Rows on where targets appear
++++++++++

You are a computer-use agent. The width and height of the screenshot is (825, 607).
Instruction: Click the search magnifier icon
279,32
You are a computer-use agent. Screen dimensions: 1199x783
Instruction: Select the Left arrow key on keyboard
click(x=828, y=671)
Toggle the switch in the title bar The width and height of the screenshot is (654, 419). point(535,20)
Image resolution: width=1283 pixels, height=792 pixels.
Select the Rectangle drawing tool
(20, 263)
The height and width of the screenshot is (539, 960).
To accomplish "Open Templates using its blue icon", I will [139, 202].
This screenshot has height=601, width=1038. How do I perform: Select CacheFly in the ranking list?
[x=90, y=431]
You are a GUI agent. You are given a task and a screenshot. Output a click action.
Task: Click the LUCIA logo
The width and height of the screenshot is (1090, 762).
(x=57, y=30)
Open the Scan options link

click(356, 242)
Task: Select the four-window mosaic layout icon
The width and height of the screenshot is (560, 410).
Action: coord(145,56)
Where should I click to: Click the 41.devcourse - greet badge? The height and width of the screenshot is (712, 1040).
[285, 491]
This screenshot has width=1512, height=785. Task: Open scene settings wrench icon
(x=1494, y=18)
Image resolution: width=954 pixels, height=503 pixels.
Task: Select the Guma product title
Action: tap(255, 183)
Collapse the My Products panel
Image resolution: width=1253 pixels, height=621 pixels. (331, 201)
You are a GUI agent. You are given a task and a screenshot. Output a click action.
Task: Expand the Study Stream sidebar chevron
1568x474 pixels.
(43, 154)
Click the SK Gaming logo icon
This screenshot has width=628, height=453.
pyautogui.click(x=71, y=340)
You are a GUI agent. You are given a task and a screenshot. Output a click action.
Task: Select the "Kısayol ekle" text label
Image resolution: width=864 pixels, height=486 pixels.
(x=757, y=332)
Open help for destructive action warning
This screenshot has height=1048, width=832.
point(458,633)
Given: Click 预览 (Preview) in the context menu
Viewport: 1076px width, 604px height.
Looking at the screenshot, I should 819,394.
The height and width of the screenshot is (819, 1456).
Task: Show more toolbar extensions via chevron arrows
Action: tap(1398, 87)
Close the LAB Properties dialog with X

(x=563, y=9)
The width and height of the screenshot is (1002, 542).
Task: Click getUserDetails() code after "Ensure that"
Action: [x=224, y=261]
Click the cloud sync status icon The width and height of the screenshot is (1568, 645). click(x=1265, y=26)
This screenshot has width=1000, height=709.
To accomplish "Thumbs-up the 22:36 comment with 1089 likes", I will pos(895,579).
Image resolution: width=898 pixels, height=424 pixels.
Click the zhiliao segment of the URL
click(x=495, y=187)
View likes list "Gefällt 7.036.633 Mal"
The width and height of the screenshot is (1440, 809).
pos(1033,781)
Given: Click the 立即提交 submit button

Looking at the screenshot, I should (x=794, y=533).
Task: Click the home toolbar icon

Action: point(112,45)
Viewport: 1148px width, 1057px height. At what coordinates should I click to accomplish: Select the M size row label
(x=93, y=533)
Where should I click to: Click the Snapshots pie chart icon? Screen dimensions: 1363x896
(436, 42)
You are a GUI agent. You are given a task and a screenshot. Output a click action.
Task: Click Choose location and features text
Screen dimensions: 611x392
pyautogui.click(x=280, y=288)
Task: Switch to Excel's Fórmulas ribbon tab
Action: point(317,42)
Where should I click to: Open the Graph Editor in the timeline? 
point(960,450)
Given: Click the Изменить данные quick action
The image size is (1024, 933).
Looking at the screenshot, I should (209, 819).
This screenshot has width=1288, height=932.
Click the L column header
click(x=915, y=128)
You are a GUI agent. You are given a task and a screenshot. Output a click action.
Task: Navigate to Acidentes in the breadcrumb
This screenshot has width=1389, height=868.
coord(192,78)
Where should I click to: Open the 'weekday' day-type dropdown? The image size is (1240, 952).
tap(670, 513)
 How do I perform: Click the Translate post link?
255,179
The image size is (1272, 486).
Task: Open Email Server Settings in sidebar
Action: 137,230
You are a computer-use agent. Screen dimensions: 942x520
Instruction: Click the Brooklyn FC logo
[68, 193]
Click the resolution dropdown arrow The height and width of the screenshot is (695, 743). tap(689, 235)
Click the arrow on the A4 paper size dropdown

++++++++++

Extract every line of the data above and reproduce each one verbatim, in its original order.

→ **Answer for the task**
You are a computer-use agent. The width and height of the screenshot is (825, 607).
Instruction: Click the search magnifier icon
279,32
You are a computer-use agent. Screen dimensions: 1199x783
Instruction: Select the Left arrow key on keyboard
click(x=828, y=671)
Toggle the switch in the title bar The width and height of the screenshot is (654, 419). point(535,20)
Image resolution: width=1283 pixels, height=792 pixels.
Select the Rectangle drawing tool
(20, 263)
The height and width of the screenshot is (539, 960).
To accomplish "Open Templates using its blue icon", I will [139, 202].
This screenshot has height=601, width=1038. How do I perform: Select CacheFly in the ranking list?
[x=90, y=431]
You are a GUI agent. You are given a task and a screenshot. Output a click action.
Task: Click the LUCIA logo
The width and height of the screenshot is (1090, 762).
(x=57, y=30)
Open the Scan options link

click(356, 242)
Task: Select the four-window mosaic layout icon
The width and height of the screenshot is (560, 410).
Action: coord(145,56)
Where should I click to: Click the 41.devcourse - greet badge? The height and width of the screenshot is (712, 1040).
[285, 491]
This screenshot has width=1512, height=785. Task: Open scene settings wrench icon
(x=1494, y=18)
Image resolution: width=954 pixels, height=503 pixels.
Task: Select the Guma product title
Action: tap(255, 183)
Collapse the My Products panel
Image resolution: width=1253 pixels, height=621 pixels. (331, 201)
You are a GUI agent. You are given a task and a screenshot. Output a click action.
Task: Expand the Study Stream sidebar chevron
1568x474 pixels.
(43, 154)
Click the SK Gaming logo icon
This screenshot has width=628, height=453.
pyautogui.click(x=71, y=340)
You are a GUI agent. You are given a task and a screenshot. Output a click action.
Task: Select the "Kısayol ekle" text label
Image resolution: width=864 pixels, height=486 pixels.
(x=757, y=332)
Open help for destructive action warning
This screenshot has height=1048, width=832.
point(458,633)
Given: Click 预览 (Preview) in the context menu
Viewport: 1076px width, 604px height.
Looking at the screenshot, I should 819,394.
The height and width of the screenshot is (819, 1456).
Task: Show more toolbar extensions via chevron arrows
Action: tap(1398, 87)
Close the LAB Properties dialog with X

(x=563, y=9)
The width and height of the screenshot is (1002, 542).
Task: Click getUserDetails() code after "Ensure that"
Action: [x=224, y=261]
Click the cloud sync status icon The width and height of the screenshot is (1568, 645). click(x=1265, y=26)
This screenshot has width=1000, height=709.
To accomplish "Thumbs-up the 22:36 comment with 1089 likes", I will pos(895,579).
Image resolution: width=898 pixels, height=424 pixels.
Click the zhiliao segment of the URL
click(x=495, y=187)
View likes list "Gefällt 7.036.633 Mal"
The width and height of the screenshot is (1440, 809).
pos(1033,781)
Given: Click the 立即提交 submit button

Looking at the screenshot, I should (x=794, y=533).
Task: Click the home toolbar icon

Action: point(112,45)
Viewport: 1148px width, 1057px height. At what coordinates should I click to accomplish: Select the M size row label
(x=93, y=533)
Where should I click to: Click the Snapshots pie chart icon? Screen dimensions: 1363x896
(436, 42)
You are a GUI agent. You are given a task and a screenshot. Output a click action.
Task: Click Choose location and features text
Screen dimensions: 611x392
pyautogui.click(x=280, y=288)
Task: Switch to Excel's Fórmulas ribbon tab
Action: point(317,42)
Where should I click to: Open the Graph Editor in the timeline? 
point(960,450)
Given: Click the Изменить данные quick action
The image size is (1024, 933).
Looking at the screenshot, I should (209, 819).
This screenshot has width=1288, height=932.
Click the L column header
click(x=915, y=128)
You are a GUI agent. You are given a task and a screenshot. Output a click action.
Task: Navigate to Acidentes in the breadcrumb
This screenshot has width=1389, height=868.
coord(192,78)
Where should I click to: Open the 'weekday' day-type dropdown? The image size is (1240, 952).
tap(670, 513)
 How do I perform: Click the Translate post link?
255,179
The image size is (1272, 486).
Task: Open Email Server Settings in sidebar
Action: 137,230
You are a computer-use agent. Screen dimensions: 942x520
Instruction: Click the Brooklyn FC logo
[68, 193]
Click the resolution dropdown arrow The height and width of the screenshot is (695, 743). tap(689, 235)
Click the arrow on the A4 paper size dropdown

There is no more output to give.